* TRY IT:
Count every line in the data that contains the word "item", then report that number alone.

* DATASET EXCERPTS:
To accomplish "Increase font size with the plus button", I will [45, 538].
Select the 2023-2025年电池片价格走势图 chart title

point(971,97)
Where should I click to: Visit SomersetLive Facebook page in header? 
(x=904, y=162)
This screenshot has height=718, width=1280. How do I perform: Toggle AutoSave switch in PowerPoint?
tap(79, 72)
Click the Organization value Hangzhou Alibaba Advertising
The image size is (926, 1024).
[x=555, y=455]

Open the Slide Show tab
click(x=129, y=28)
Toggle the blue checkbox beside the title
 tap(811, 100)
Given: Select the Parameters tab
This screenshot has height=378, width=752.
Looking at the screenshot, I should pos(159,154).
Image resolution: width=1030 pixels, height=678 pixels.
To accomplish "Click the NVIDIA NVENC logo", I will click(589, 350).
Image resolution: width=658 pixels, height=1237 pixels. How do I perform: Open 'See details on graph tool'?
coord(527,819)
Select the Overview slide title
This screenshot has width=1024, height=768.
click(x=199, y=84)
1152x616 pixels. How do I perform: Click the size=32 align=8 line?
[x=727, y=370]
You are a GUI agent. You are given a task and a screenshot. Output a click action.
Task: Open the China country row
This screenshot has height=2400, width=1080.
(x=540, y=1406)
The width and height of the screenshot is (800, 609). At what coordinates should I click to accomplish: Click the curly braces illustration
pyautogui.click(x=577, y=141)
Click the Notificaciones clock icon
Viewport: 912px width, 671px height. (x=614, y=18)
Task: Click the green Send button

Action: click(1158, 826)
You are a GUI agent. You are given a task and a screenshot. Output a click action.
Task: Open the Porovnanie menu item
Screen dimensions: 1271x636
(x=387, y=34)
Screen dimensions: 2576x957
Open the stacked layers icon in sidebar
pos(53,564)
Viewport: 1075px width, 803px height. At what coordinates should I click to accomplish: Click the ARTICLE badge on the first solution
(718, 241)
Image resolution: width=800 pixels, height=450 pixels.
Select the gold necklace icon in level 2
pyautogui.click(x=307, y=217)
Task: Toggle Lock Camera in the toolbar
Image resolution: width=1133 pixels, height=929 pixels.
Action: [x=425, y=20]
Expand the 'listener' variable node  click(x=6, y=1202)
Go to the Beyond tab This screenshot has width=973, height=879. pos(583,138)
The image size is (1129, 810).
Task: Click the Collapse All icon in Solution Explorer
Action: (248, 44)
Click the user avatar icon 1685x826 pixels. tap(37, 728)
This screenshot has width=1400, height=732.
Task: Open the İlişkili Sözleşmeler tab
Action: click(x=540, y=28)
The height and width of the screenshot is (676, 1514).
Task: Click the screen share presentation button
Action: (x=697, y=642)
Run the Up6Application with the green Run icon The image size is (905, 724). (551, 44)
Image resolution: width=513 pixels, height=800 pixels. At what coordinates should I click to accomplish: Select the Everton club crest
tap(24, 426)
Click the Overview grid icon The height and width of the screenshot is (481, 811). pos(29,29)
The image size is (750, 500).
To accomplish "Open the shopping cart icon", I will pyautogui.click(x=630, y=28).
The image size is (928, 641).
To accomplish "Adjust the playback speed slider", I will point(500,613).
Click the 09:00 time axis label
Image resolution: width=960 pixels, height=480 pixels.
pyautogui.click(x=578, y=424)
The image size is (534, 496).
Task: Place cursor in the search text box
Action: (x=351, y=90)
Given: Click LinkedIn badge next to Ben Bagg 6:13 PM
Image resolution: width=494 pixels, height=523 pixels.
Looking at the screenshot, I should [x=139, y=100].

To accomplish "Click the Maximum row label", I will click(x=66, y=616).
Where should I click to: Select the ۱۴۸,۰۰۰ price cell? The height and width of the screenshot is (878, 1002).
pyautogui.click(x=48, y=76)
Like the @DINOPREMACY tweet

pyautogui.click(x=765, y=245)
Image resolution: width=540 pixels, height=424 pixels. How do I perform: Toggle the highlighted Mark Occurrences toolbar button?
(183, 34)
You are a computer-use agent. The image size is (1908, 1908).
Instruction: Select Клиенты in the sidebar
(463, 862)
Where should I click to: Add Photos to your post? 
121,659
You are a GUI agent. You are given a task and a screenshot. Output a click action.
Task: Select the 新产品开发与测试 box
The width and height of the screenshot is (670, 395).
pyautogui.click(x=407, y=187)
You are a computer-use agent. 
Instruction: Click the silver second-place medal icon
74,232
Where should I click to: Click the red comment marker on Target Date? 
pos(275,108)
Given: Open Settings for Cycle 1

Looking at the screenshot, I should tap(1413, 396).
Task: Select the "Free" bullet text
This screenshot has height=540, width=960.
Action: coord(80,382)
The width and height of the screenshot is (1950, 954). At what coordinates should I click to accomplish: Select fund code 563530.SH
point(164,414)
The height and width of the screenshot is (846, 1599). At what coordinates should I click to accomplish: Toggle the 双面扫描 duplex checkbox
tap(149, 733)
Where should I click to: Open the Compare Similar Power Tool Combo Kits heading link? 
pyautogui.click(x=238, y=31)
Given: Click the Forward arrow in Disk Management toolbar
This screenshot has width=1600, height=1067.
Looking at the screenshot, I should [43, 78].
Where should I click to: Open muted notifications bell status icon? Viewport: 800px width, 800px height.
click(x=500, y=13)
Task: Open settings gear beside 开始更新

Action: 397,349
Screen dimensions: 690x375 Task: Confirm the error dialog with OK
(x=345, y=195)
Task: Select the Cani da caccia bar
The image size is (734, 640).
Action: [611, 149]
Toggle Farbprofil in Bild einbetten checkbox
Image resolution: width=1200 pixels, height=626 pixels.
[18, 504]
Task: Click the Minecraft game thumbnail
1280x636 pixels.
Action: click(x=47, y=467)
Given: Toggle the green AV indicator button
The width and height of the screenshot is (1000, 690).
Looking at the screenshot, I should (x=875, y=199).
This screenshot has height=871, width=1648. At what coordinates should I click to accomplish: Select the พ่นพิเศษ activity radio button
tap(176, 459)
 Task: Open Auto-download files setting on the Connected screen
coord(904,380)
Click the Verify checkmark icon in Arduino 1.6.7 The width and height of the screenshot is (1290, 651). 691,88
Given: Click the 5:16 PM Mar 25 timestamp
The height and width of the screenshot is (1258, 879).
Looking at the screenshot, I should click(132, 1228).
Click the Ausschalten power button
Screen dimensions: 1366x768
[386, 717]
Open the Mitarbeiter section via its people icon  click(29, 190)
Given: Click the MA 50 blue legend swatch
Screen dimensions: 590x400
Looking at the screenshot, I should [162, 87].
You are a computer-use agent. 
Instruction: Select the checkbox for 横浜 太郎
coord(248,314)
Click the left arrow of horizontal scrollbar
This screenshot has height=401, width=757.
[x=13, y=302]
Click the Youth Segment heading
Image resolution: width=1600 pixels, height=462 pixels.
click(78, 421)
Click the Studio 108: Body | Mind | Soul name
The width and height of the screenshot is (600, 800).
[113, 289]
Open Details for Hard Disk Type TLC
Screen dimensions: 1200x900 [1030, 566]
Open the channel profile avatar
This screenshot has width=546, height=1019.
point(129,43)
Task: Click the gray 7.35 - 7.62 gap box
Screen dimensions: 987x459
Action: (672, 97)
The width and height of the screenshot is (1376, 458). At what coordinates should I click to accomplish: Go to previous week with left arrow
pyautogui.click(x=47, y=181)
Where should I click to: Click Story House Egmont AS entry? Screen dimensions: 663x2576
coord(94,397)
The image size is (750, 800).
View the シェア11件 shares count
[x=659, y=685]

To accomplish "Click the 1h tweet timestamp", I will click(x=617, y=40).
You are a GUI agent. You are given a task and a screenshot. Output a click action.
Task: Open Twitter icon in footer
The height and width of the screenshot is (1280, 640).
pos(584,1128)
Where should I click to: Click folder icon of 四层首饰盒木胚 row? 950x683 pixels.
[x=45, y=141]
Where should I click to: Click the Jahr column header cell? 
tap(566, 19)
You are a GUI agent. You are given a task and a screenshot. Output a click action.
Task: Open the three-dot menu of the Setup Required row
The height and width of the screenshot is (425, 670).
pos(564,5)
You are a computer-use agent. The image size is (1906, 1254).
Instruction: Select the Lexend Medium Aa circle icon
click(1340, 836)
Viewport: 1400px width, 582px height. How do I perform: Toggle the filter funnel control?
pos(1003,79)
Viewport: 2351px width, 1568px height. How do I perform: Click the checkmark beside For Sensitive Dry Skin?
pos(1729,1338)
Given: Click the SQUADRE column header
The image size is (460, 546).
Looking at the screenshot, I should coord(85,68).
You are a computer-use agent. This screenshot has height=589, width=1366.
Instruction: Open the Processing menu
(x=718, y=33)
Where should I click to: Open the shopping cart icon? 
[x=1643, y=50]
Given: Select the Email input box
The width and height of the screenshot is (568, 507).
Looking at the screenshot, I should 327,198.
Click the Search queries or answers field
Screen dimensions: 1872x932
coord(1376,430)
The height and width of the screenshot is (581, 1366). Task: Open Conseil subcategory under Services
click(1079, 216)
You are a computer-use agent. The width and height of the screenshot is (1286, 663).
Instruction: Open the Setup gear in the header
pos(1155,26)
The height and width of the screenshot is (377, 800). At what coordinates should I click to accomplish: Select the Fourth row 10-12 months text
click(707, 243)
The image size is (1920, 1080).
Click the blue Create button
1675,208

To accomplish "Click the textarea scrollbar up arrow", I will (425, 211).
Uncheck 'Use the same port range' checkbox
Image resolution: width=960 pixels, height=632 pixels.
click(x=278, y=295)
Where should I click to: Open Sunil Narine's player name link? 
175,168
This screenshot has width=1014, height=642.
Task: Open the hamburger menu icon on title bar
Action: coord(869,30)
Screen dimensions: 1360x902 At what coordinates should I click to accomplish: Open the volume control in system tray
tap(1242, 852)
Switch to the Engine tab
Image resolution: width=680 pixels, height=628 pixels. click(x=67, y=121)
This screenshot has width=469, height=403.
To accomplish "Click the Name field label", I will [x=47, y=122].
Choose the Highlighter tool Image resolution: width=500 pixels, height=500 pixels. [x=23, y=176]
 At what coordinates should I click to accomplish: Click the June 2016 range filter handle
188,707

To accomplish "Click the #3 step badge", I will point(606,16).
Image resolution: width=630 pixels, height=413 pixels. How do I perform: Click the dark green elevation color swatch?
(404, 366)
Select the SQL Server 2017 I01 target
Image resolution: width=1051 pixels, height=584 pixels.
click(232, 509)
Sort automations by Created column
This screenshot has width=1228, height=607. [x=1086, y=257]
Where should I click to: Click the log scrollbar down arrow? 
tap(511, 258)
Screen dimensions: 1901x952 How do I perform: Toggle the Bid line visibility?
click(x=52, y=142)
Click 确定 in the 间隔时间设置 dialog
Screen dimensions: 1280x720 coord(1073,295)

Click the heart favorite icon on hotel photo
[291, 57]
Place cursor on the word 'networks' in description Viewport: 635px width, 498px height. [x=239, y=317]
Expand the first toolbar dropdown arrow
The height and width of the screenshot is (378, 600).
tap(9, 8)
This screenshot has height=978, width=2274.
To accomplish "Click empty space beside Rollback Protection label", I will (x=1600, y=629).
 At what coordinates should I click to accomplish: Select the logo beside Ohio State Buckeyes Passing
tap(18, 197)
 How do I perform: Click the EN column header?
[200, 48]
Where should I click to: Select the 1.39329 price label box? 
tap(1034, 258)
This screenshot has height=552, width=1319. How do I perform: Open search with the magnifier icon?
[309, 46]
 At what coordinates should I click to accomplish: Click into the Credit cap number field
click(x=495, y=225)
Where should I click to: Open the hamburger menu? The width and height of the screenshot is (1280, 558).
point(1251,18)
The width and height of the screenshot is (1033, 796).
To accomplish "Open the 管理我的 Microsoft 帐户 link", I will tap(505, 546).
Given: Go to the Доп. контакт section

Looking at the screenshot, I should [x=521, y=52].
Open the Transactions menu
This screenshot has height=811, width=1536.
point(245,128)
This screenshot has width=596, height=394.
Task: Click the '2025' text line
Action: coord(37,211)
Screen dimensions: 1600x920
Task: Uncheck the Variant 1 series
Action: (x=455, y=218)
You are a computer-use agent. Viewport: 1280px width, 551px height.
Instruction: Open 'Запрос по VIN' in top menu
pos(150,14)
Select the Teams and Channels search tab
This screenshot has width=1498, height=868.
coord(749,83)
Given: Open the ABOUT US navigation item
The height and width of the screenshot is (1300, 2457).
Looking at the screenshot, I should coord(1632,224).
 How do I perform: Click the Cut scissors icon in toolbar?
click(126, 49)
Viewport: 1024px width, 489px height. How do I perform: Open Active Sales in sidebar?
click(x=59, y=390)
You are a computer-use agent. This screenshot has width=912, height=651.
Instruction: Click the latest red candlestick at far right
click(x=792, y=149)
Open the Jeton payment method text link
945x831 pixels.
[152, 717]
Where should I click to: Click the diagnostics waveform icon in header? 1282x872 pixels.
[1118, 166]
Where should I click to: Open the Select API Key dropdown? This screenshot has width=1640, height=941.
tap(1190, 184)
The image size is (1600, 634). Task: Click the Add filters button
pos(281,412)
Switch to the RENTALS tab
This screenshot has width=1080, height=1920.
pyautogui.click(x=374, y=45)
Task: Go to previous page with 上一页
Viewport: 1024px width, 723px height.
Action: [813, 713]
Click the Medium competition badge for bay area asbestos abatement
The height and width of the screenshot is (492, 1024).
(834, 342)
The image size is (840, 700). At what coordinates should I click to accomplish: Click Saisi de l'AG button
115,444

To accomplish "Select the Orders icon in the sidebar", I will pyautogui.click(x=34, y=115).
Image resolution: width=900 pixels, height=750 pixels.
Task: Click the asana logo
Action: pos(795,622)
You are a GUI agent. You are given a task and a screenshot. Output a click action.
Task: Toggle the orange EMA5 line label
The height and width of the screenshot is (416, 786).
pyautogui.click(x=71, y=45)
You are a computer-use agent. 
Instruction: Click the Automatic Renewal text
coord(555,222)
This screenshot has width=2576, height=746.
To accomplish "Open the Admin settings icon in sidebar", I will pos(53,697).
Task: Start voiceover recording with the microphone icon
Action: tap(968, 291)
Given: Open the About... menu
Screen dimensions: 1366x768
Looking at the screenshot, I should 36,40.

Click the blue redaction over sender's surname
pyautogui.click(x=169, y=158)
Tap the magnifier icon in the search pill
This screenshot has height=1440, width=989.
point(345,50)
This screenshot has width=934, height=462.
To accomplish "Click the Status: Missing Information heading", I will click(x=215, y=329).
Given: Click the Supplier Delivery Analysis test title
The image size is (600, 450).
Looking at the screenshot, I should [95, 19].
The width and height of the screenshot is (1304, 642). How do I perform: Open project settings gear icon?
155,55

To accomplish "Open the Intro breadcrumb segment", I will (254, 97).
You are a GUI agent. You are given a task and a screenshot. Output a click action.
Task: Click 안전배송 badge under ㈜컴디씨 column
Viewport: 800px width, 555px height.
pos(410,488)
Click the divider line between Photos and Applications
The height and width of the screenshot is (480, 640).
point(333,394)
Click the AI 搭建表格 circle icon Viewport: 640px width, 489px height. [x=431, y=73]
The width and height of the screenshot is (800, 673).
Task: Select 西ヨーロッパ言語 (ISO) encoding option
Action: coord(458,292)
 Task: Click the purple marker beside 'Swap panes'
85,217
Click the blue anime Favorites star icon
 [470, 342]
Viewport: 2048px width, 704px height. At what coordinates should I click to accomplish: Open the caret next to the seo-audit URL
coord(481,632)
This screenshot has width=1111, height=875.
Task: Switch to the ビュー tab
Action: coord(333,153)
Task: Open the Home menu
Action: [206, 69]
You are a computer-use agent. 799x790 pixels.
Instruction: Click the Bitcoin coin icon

* RESPONSE TO THE TASK:
2